Stuck on Repeat


December 5, 2023

Dear Conflict Coach,

My significant other from high school and I are trying to make a long-distance relationship happen, which is obviously hard. What makes it more frustrating is that every time we get to actually talk, they just keep saying the same thing over and over again about how hard this is and how sad they are. I get it. I feel that way too. But, I don’t want to focus on the sadness during our best time to really connect. I keep trying to distract them and change the subject, but they seem to just get more fixated.

–Stuck On Repeat


Dear Stuck on Repeat–

Long distance is definitely a challenge, and it can put lots of pressure on those best moments of connection to be perfect. They probably won’t ever be, and also reflective listening may be just the tool to get you and your significant other off repeat.

Often, people repeat themselves because they think they aren’t being heard or that the person they’re talking to doesn’t really understand.
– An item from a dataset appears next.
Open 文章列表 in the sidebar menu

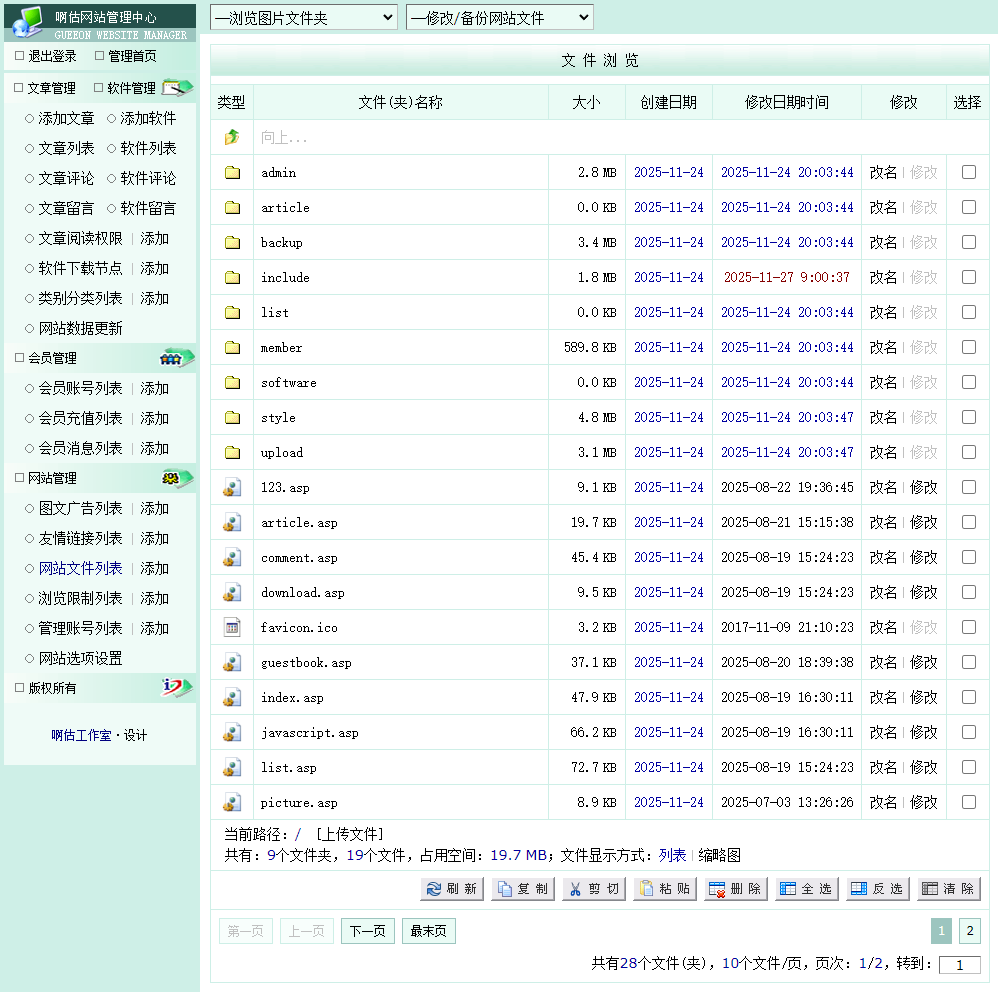pyautogui.click(x=66, y=148)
Your efforts to distract your significant other, no matter how well-intended, may just be making it harder for them to know you understand. That repetition is a clue for you to deploy some reflective listening. Here’s how:

Let’s say your SO says, “I just miss you so much. No one here is as much fun as you.” You then want to reply with something that indicates that you are paying attention to both the content and the emotion of what they’re saying.
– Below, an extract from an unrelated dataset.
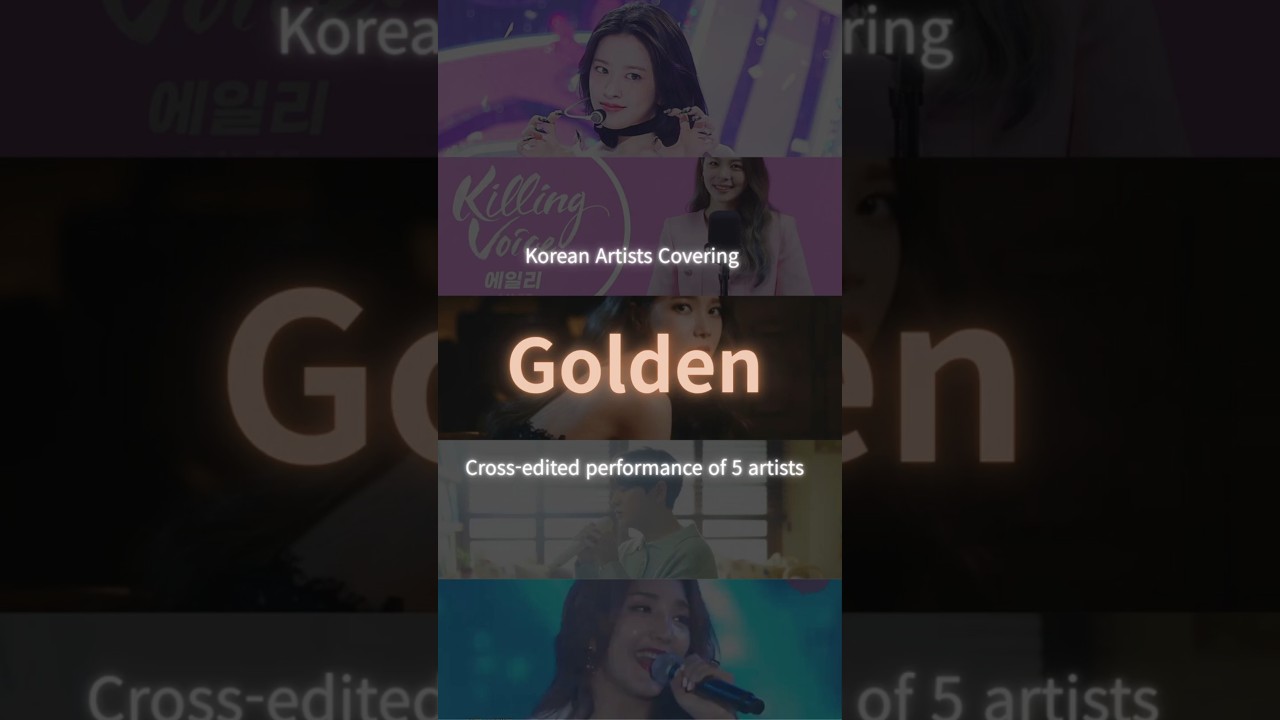Open the strip with singer in green hoodie
This screenshot has height=720, width=1280.
[640, 509]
You might reply with something like, “I miss you too. It sounds like you’re wishing you could meet other fun people there, but it’s hard because you keep thinking about missing me and other people from back home. Is that right?” Ending with a question to check your understanding is crucial. Your SO might say, “Yes, that’s it exactly!” If they do, that’s a sign that they feel heard. The more that happens, the more likely they are to get off repeat.
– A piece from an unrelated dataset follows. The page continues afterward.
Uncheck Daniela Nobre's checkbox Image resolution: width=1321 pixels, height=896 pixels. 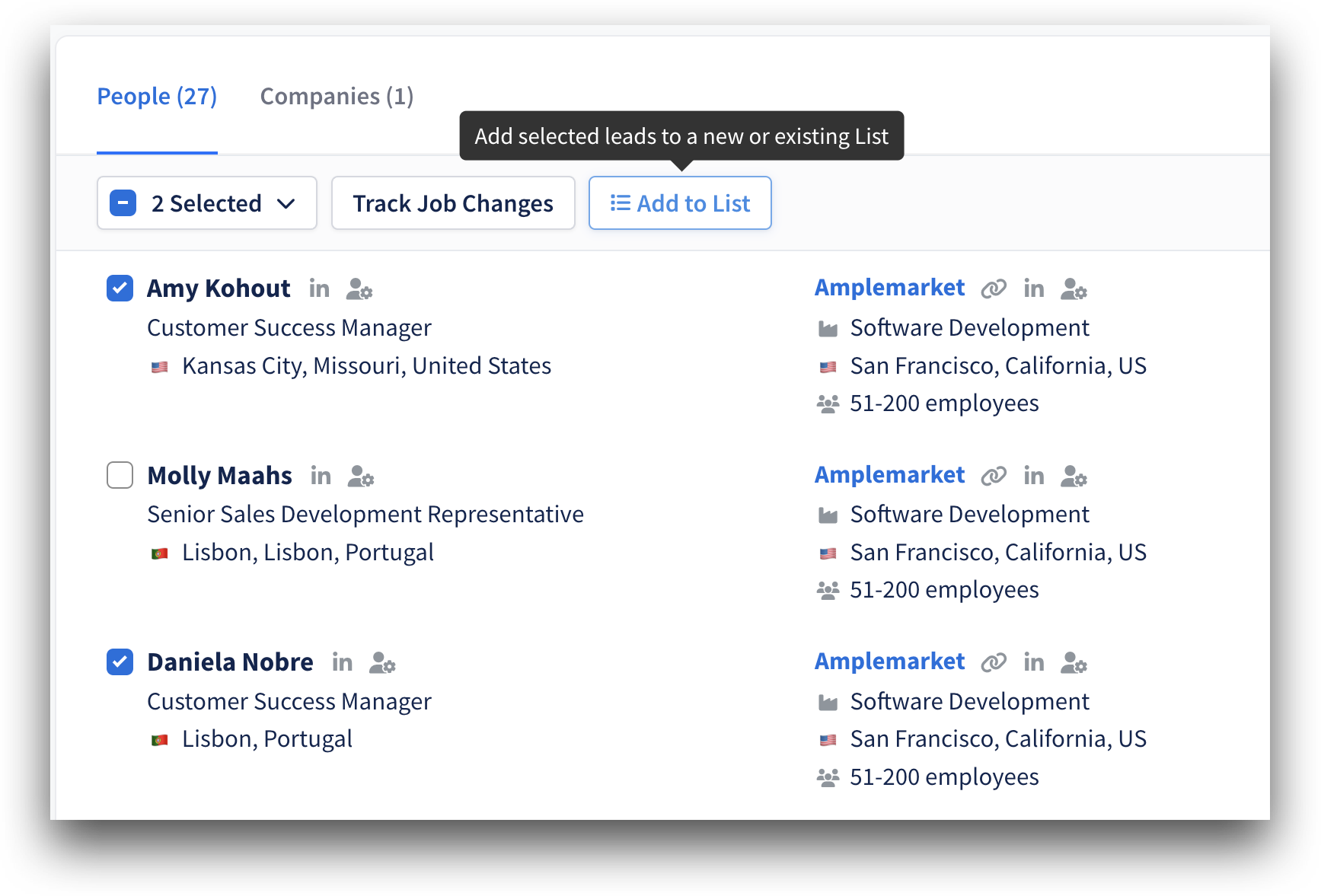(x=120, y=662)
But, your SO might also reply and say, “No, that’s not it exactly. It’s like I’m having trouble wanting to succeed here because it seems so hard without you.” The clarification they’re making means that you didn’t quite get what they’re saying, but they want you to understand and keep trying. If you get that sort of reply, then engage that reflective listening again, and keep going until you get a response like, “Yes, that’s it!”